The cases make clear that the term legal representative was intended to reach only those individuals who were in a position tantamount to that of a party or whose legal rights were otherwise so intimately bound up with the parties that their rights were directly affected by the final judgment. See, e.g., Dunlop, 672 F.2d at 1052; Western Steel Erection Co., 424 F.2d at 739; Mobay, 277 F.Supp. at 416. The final judgment in this action does not directly affect any property or other legal right of Gaines. Nor does Gaines have any legal relationship with any party that makes him in any way a party's legal representative. Both parties in this litigation have their own counsel or are representing themselves, and thus Gaines cannot in any pragmatic sense be considered the representative of any party to this litigation. Indeed, his position is at odds with both parties to this litigation.
Implicitly realizing the force of these restrictions, Gaines falls back on two wrinkles in the standing requirement under the rule. The first, he asserts, is the rule that in some cases those in some form of privity with the party are granted standing under Rule 60(b). E.g., Lovitt, 757 F.2d at 1052; Mobay, 277 F.Supp. at 416-18. Gaines suggests that a party's indemnitor under this exception has the necessary relationship to be considered in privity with the party for the purposes of Rule 60(b). Gaines claims that he qualifies for this exception because another party has claimed in ongoing litigation in another court that Gaines is Wilder's indemnitor.

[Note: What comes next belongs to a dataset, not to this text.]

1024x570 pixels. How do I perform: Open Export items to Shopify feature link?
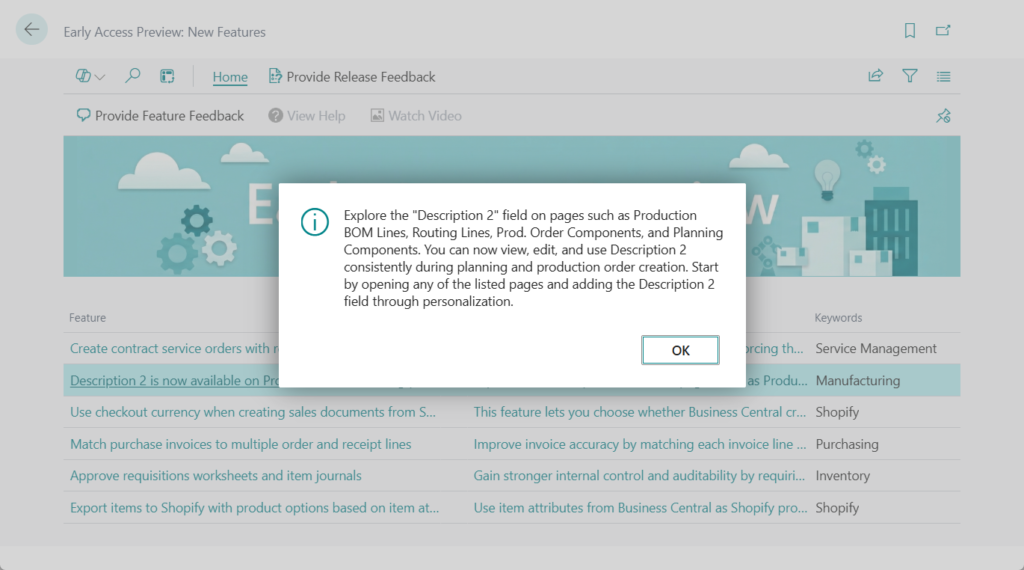pyautogui.click(x=254, y=508)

Gaines's argument must fail. In the first place, the law is unclear regarding whether a party's indemnitor is in privity with a party to the litigation for the purposes of standing under Rule 60(b), and this alone represents a serious obstacle to Gaine's argument. It is not clear that the privity exception does any more than restate in different language the rule that persons tantamount to a party may be allowed standing. But even assuming, without deciding, that such a relationship would be sufficient to invoke the privity exception, Gaines himself denies that he is Wilder's indemnitor. Gaines cannot be considered an indemnitor. This is especially true where Gaines himself is presumably arguing in another court that there is no indemnity agreement, and where Gaines was quite clearly well apprised of this action during the course of its litigation. The final judgment here did not bind Gaines in any way, and it most particularly did not address, much less decide, the question of whether he is Wilder's indemnitor. Moreover, those questions are apparently already before an alternative forum well equipped to handle them; Gaines still has available an effective opportunity to raise any of the legal claims he asked to argue in the Rule 60(b) motion. Thus, under the circumstances of this case Gaines is not in privity with Wilder as that term is used in defining standing under Rule 60(b) and therefore has no standing to bring a Rule 60(b) motion.

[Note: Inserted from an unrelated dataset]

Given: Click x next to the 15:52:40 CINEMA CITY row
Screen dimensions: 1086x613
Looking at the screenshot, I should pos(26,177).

The second fallback position that Gaines claims authorizes him to bring a Rule 60(b) motion is his assertion that movants arguing fraud on the court do not need to meet Rule 60(b)'s requirement that the movant be a party or his legal representative. There are cases that allow standing to nonparties, e.g., Southerland v. Irons, 628 F.2d 978, 980 (6th Cir.1980), but none of them even suggest that a district court must provide standing to every nonparty who makes a Rule 60(b) motion that asserts that there has been fraud on the court. In no case presented to us has a court provided standing to a nonparty unless that nonparty's rights were directly compromised by the final judgment. Thus, barring extraordinary circumstances (and we find none here), a nonparty only has standing to raise a challenge of fraud on the court if the nonparty's interests are directly affected by the final judgment. As we have already noted, Gaines is not in any way affected by the final judgment here. The final judgment here would in no way be an obstacle to a determination in any other action holding the alleged indemnity agreement to be unenforceable or finding that it never existed.

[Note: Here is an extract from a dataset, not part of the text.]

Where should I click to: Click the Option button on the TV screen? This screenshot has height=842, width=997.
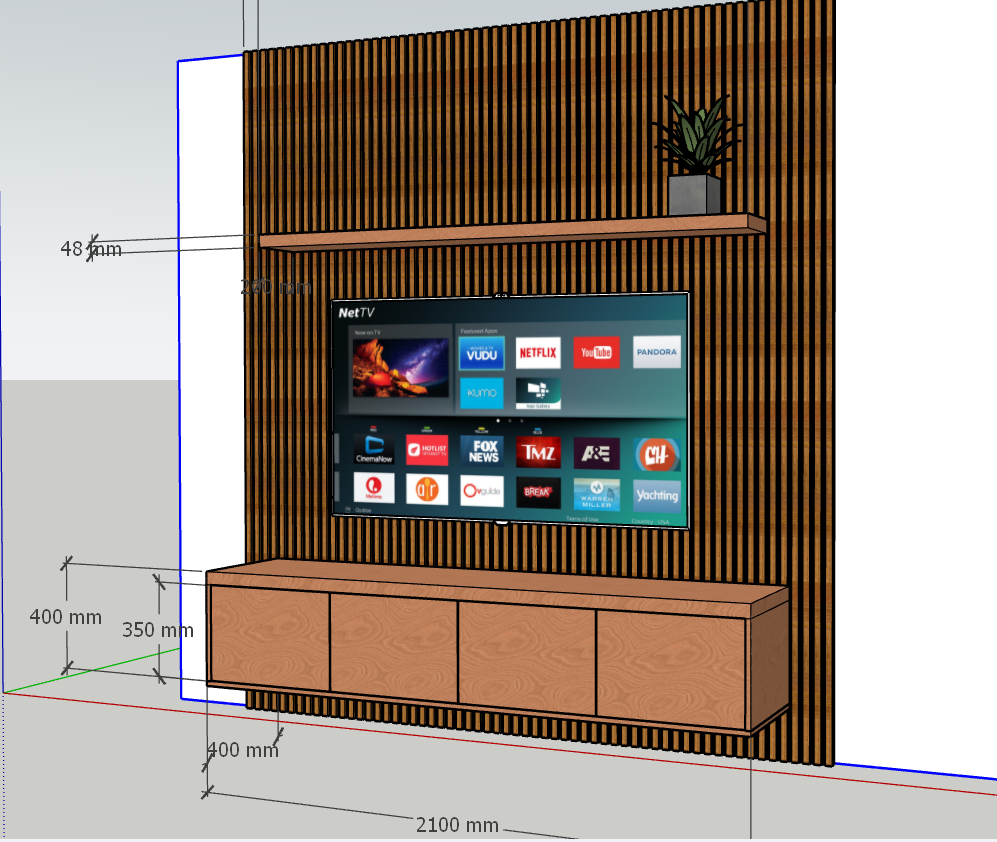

In Southerland, the case upon which Gaines most heavily relies, a trial court approved a settlement based upon the court's understanding that a nonparty's lien would be satisfied from the prevailing counsel's 50% contigent fee. Southerland, 628 F.2d at 979. The prevailing counsel then failed to make the payment to satisfy the lien and the nonparty filed a 60(b) motion alleging fraud on the court. The district court found that a fraud had been committed and reallocated the settlement proceeds. Id. at 979. The Sixth Circuit affirmed, holding that the movant's status as a nonparty did not preclude it from bringing a 60(b) motion challenging fraud on the court. Id. at 980. In the case at bar, on the other hand, Gaines was not bound in any way by the judgment, nor was he promised anything. Gaines's position was not even mentioned or discussed, and the judgment in no way affected it.
In sum, under the facts of this case the district judge was perfectly correct to deny the 60(b) motion without an evidentiary hearing because as a matter of law Gaines did not have standing to bring the Rule 60(b) motion. Gaines chose not to attempt to enter into the earlier litigation despite his knowledge of it, and he has an alternative forum in which to argue that fraud should render the judgment unenforceable against him. As the district judge noted, refusing to hear Gaines's Rule 60(b) motion does not deprive Gaines of the effective opportunity of making every argument in the ongoing state litigation that he has asked to make in the district court. Rule 60(b) motions exist to allow district courts to "preserve the delicate balance between the sanctity of final judgments and the 'incessant command of the court's conscience that justice be done in light of all the facts.' " Griffin v. Swim-Tech Corp., 722 F.2d 677, 680 (11th Cir.1984) (citing Bankers Mortgage Co. v. United States, 423 F.2d 73, 77 (5th Cir.), cert. denied, 399 U.S. 927, 90 S.Ct. 2242, 26 L.Ed.2d 793 (emphasis in Bankers Mortgage Co.)). Here the judgment of its own power in no way binds Gaines. Thus his interest in obtaining a just result in any litigation that does affect his rights is in no way implicated. The district court properly construed the law in denying Gaines an opportunity to argue his Rule 60(b) motion.
In accordance with this opinion, the district court's order is AFFIRMED.
Honorable Jesse E. Eschbach, Senior U.S. Circuit Judge for the Seventh Circuit, sitting by designation
All citations to rules in this opinion are to the Federal Rules of Civil Procedure, unless otherwise indicated
Before this court heard oral argument on the appeal Kem filed a motion to strike portions of Gaines's brief and asked for other relief, alleging that portions of the brief were "untrue and misleading," and alleging that the brief and its attachment violated a district court order denying a motion by Gaines to supplement the district court's record in the action. This court ordered that Kem's motion to strike and for other relief would be carried with the case. We have reviewed the material in question, as we must in order to decide the motion, and have determined that the material in no way alters our opinion. Thus Kem's motion is dismissed as moot. This dismissal does not, of course, in any way suggest that we condone the behavior of counsel in surreptitiously violating a district court order
The district judge's order denying Gaines's motion to set aside the verdict also denied a motion by Gaines for a temporary restraining order. Gaines did not appeal from the denial of the temporary restraining order
Rule 60(b) provides in pertinent part:
On motion and upon such terms as are just, the court may relieve a party or his legal representative from a final judgment, order or proceeding for the following reasons: ... (3) fraud (whether heretofore denominated intrinsic or extrinsic), misrepresentation, or other misconduct of an adverse party; (4) the judgment is void; ... or (6) any other reason justifying relief from the operation of the judgment.